Pensione, l'età migliore per iniziare a risparmiare non è la più ovvia

Quando si cercano informazioni su come pianificare la pensione la domanda più frequente, di solito, è la seguente: quanto devo risparmiare per avere una rendita di una certa entità? Meno frequente è il tema sul quando iniziare a risparmiare, perché la risposta sembra scontata: prima si comincia, meglio è. Giusto? Forse no.
Un nuovo studio accademico pubblicato sul Journal of retirement e co-firmato dal professor John Shoven dell'università di Stanford ha sfidato le virtù del risparmio precoce concludendo che, per i percettori di redditi elevati, il risparmio previdenziale non dovrebbe iniziare prima dei 35 anni circa.
Perché cominciare a risparmiare il prima possibile sarebbe meno conveniente? Gli autori esprimono il giudizio sulla base del modello life-cycle, elaborato dal Premio Nobel italiano Franco Modigliani, nel quale si assume che gli individui razionali desiderano allocare le proprie risorse in modo da limitare drastici cambiamenti al proprio stile di vita. Secondo il modello, dunque, si risparmia in vista della pensione quando si guadagna bene, per limitare un abbassamento del tenore di vita quando si lascia il mondo del lavoro. Dal momento che i giovani, in particolare quelli istruiti e che si avviano a una carriera redditizia, guadagnano ancora relativamente poco rispetto alla loro età adulta, il sacrificio del risparmio previdenziale precoce sarebbe irrazionale e controproducente.
“Dovresti risparmiare quando sei relativamente povero per poter avere di più quando sarai relativamente ricco?” si interroga il co-autore del paper Jason Scott, managing director di Financial Engines, una delle maggiori società di consulenza d'investimento indipendente negli Usa, “secondo il modello life-cycle, assolutamente no... si vorrà risparmiare quando si è relativamente ricchi per poter spendere quando si è relativamente poveri", ha dichiarato a Marketwatch.
E l'interesse composto?
Normalmente viene suggerito di risparmiare il prima possibile perché, così facendo, si riescono a reinvestire gli interessi prodotti dall'investimento per un maggior numero di anni – facendo leva sul cosiddetto interesse composto. Per i piani previdenziali a lungo termine, obiettano gli autori, questo assunto è messo a dura prova da interessi reali, ossia depurati dall'inflazione, prossimi allo zero.
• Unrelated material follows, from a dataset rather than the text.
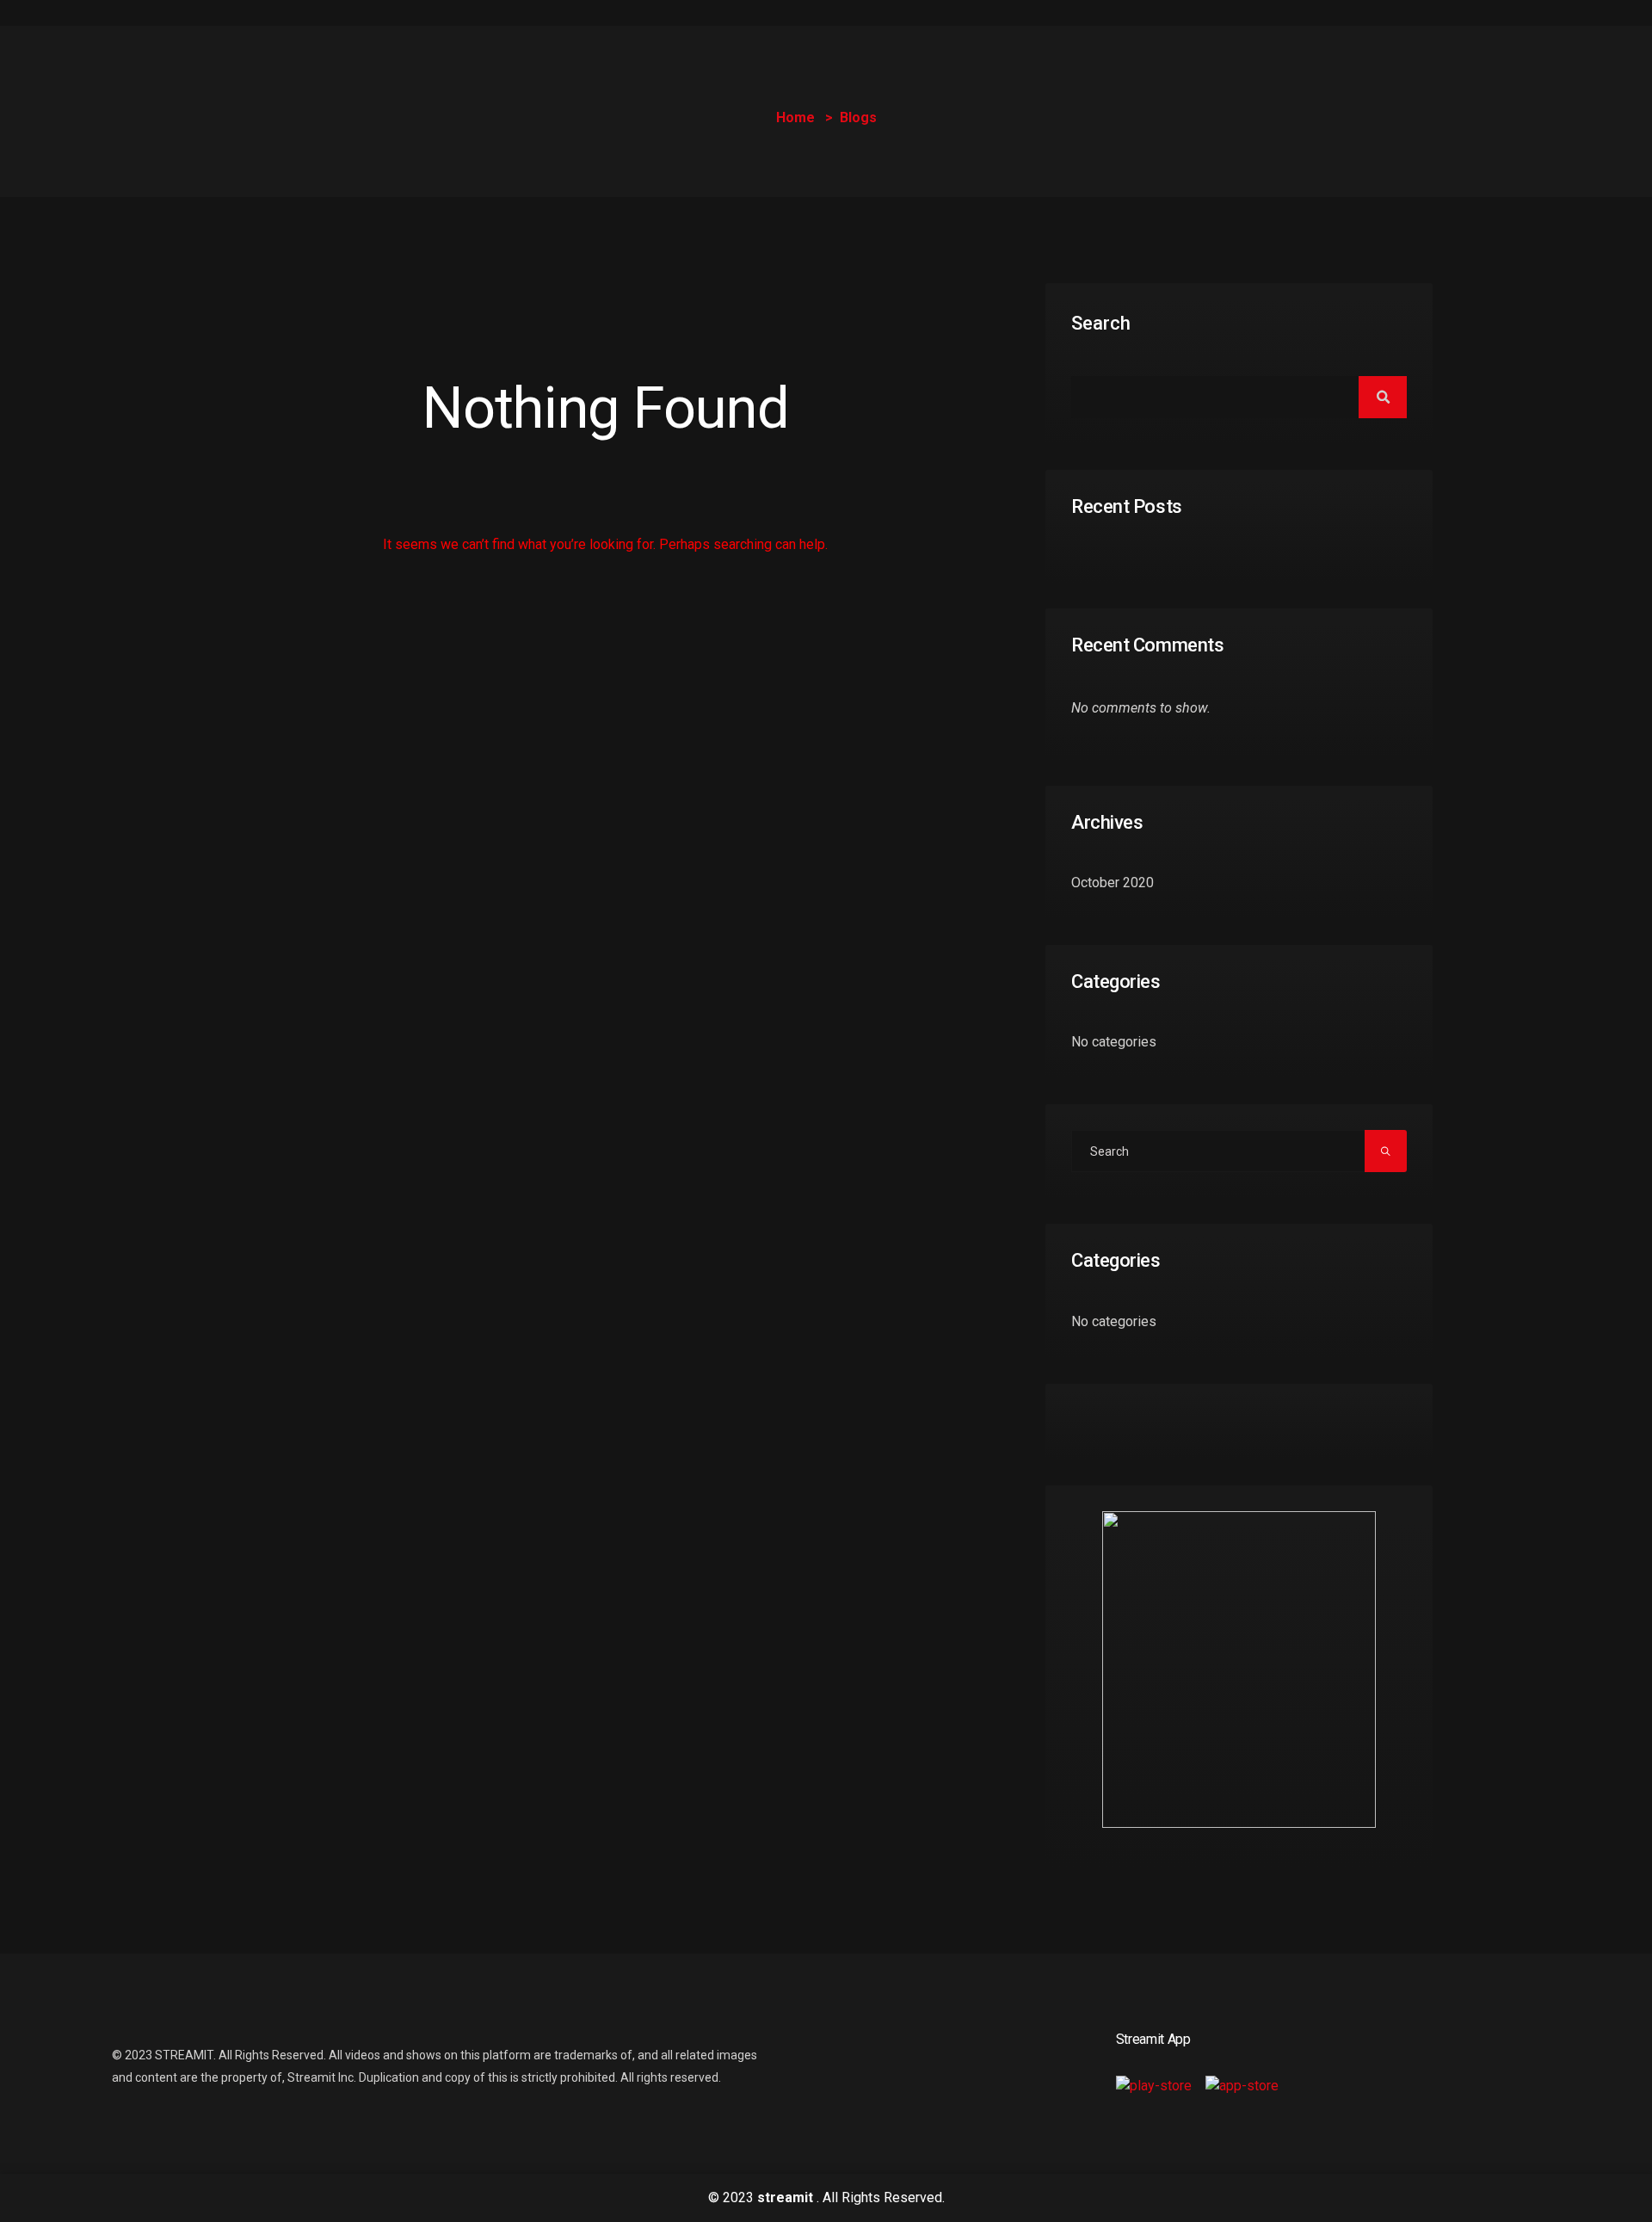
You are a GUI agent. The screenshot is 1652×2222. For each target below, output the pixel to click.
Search (1101, 323)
La rinuncia di denaro nel presente per avere di più in futuro comporta una privazione (time discount) che deve essere controbilanciata dagli interessi reali offerti: secondo gli autori, gli attuali interessi reali (al netto del rischio) sono generalmente inferiori al time discount. Un modo per produrre ritorni superiori sarebbe quello di investire in asset più rischiosi come le azioni e, posto che sia adeguato alla situazione dell'individuo, a quel punto non staremmo più parlando di una soluzione previdenziale, come un fondo pensione.
Pensione complementare, non il prima possibile
La conclusione dello studio, per i soggetti nelle fasce di reddito elevate, indica che per “mantenere uno standard di vita il più costante possibile è necessario spendere tutto il reddito in età giovane e iniziare a risparmiare per la pensione solo durante la mezza età”, quando il reddito tende ad aumentare. Questo accumulo di denaro servirà a limitare l'impatto del calo reddituale quando, in seguito, si andrà in pensione.
E per i lavoratori nelle fasce di reddito più basse? Difficilmente chi fatica a risparmiare liquidità difficilmente si pone il problema della previdenza integrativa. In questo caso, gli autori si rivelano poco propensi a far cambiar loro idea. Dal momento che nelle fasce di reddito più basse la previdenza pubblica permette di sostituire un'elevata percentuale del reddito lavorativo (ossia offre un elevato tasso di sostituzione), “i tassi di risparmio ottimali sono molto bassi”. In altre parole, lo Stato (è sicuramente il caso italiano, ma è così anche negli Usa) appiattisce di molto il divario tra un basso reddito da lavoro e la successiva pensione. Per quanto i tassi di sostituzione andranno a diminuire in futuro, a doversene preoccupare di più saranno, realisticamente, i soggetti nelle fasce di reddito medio-alte.